The background to our debate is a rather frightening recent deterioration in the availability of affordable housing. I have just seen the figures out earlier this month, showing a rise of 21,000 children now living in temporary accommodation. The figure has risen from 121,000 to 142,000 over the last five quarters. Temporary accommodation is the best barometer of acute shortages. It is also a hugely expensive alternative to having a sufficient supply of genuinely affordable housing, to use the noble Viscount’s phrase, which is seriously compounding local authorities’ budgetary problems.

The simple reason why tens of thousands of children are being expensively and inappropriately housed in temporary accommodation is that there is just not enough housing to go round. The UK has not been building new homes at an equivalent rate to other European nations. If we had achieved the average new-build output for all members of the European Union, the Centre for Cities estimates that we would have an additional 4.3 million homes nationwide. When there is an overall shortage, it is, of course, those on the lowest incomes who are hardest hit.

The independent Affordable Housing Commission, which reported in 2020, spelled out the twin phenomena of, first, the decline of social housing—namely, provision by councils and housing associations—from 34% to 17% of the nation’s stock and, secondly, the growth of private renting from 9% up to 20%. Simultaneously, there has been the loss of more than 1.5 million social rented homes from sales under the right to buy—more than a third of these are now in the hands of private landlords at much higher rents. The private rented sector is unsuitable or unaffordable for many, so doubling this sector’s size and halving that of social housing has left many households with no options.

To rebalance the market between the private rented sector and the social rented sector, the commonly acknowledged solution is to increase the supply of social rented housing—that is, homes that are let at often half the market rents, according to a formula used for most existing social housing. Several studies have concluded that a figure of around 90,000 such homes should be built every year. Secretary of State Michael Gove told the Lords Built Environment Committee on 6 February this year that

“we need to aim to have a net addition of 30,000 homes for social rent every year”.

This target from the Secretary of State may sound unambitious, but it would mean far greater numbers of social rented homes than have been added in recent years.

However, without major changes, there is no possibility of achieving either the overall government target of 300,000 homes a year or, within that, 30,000 social rented homes. Indeed, rather than there being a growth in supply, output in both the private and social sectors has been falling significantly. Higher interest rates and inflation of building costs mean that social housing grants fund fewer new social rented homes. At the same time, it has become necessary to channel more social housing investment into the existing stock, rather than funding new supply. This follows a number of high-profile cold and mould cases, most notably causing the death of little Awaab Ishak.

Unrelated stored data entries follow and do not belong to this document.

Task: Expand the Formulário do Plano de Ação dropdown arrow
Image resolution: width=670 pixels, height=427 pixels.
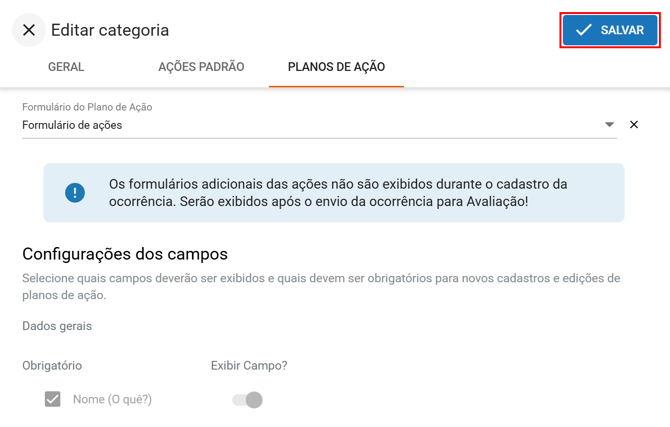Action: pos(610,125)
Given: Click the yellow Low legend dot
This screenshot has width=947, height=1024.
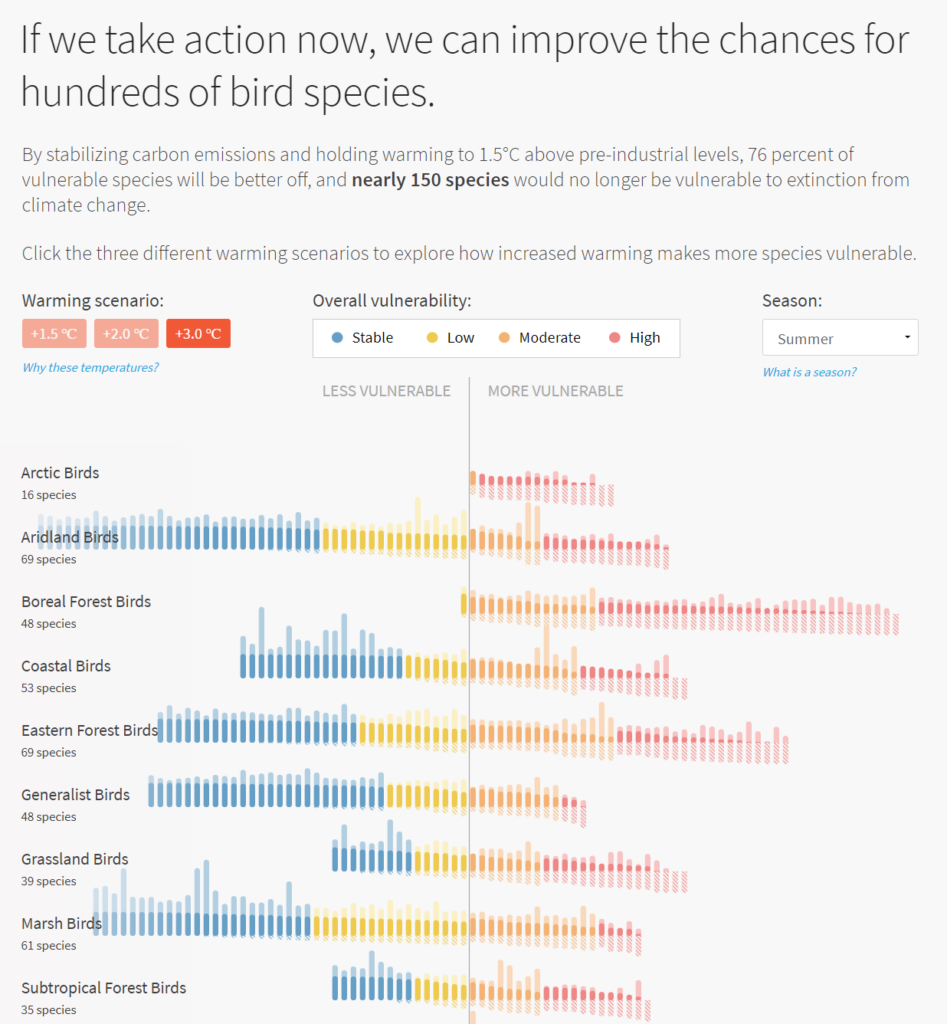Looking at the screenshot, I should pyautogui.click(x=432, y=338).
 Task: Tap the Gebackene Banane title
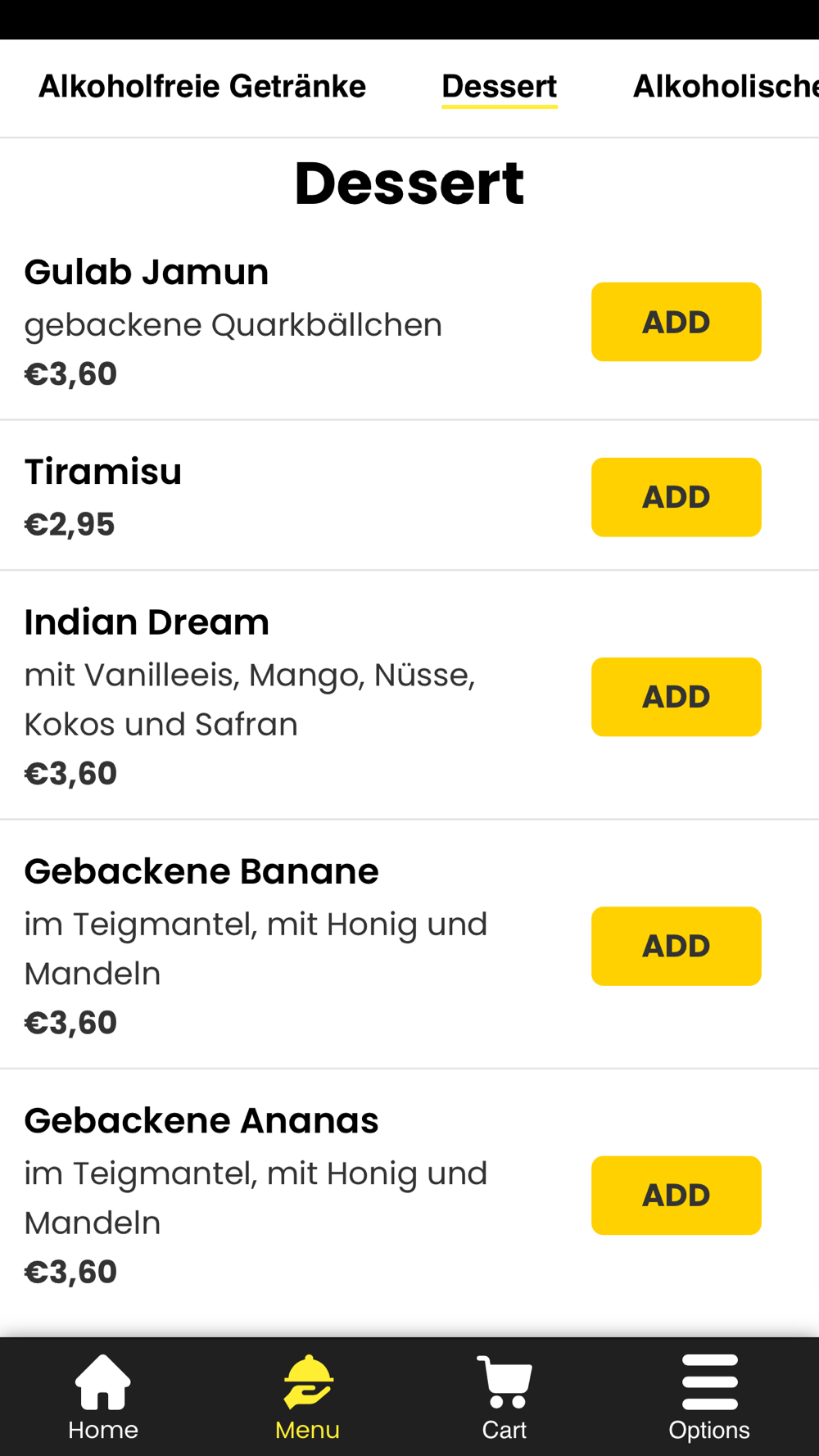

With the Social Housing (Regulation) Act 2023 and more powers for the Housing Ombudsman, the housing associations and the stock-holding councils are rightly spending more on retrofitting their existing stock. The result of these trends is a big reduction in the pipeline of new affordable homes. One major housing association, for example, has self-imposed a two-year moratorium on any new development. Overall starts on site by social landlords are expected to fall by more than 30% this year. Meanwhile, because the private sector housebuilders, faced with lower profits, are postponing their developments, fewer new social rent homes are being achieved through planning gain contributions from the developers.

What can be done? I did not declare earlier my housing and property interests, as on the register. A starting point must surely be to have a national housing strategy. This would comprise an agreed vision for achieving the quantity and quality of new and existing homes that we all seek, with a road map to take us to this destination. Following the Church of England’s report Coming Home, a number of noble Lords have been supporting the Church’s subsequent efforts to help create such a strategy. We suggest the establishment of a statutory national housing committee, modelled on the Climate Change Committee. This would provide a long-term mechanism that holds government to account, irrespective of changes of Housing Ministers—we have had 16 in the last 14 years—and Secretaries of State, monitoring progress toward the agreed goals. It would be wonderful if this concept found its way into party-political manifestos.

In the short term, there is no escaping the need for government funding, principally via Homes England and the GLA. Most immediately, more investment is needed for property acquisition and modernisation to switch private rented sector properties into social housing and reverse the shocking rise in temporary accommodation spending—but more fundamental change is needed.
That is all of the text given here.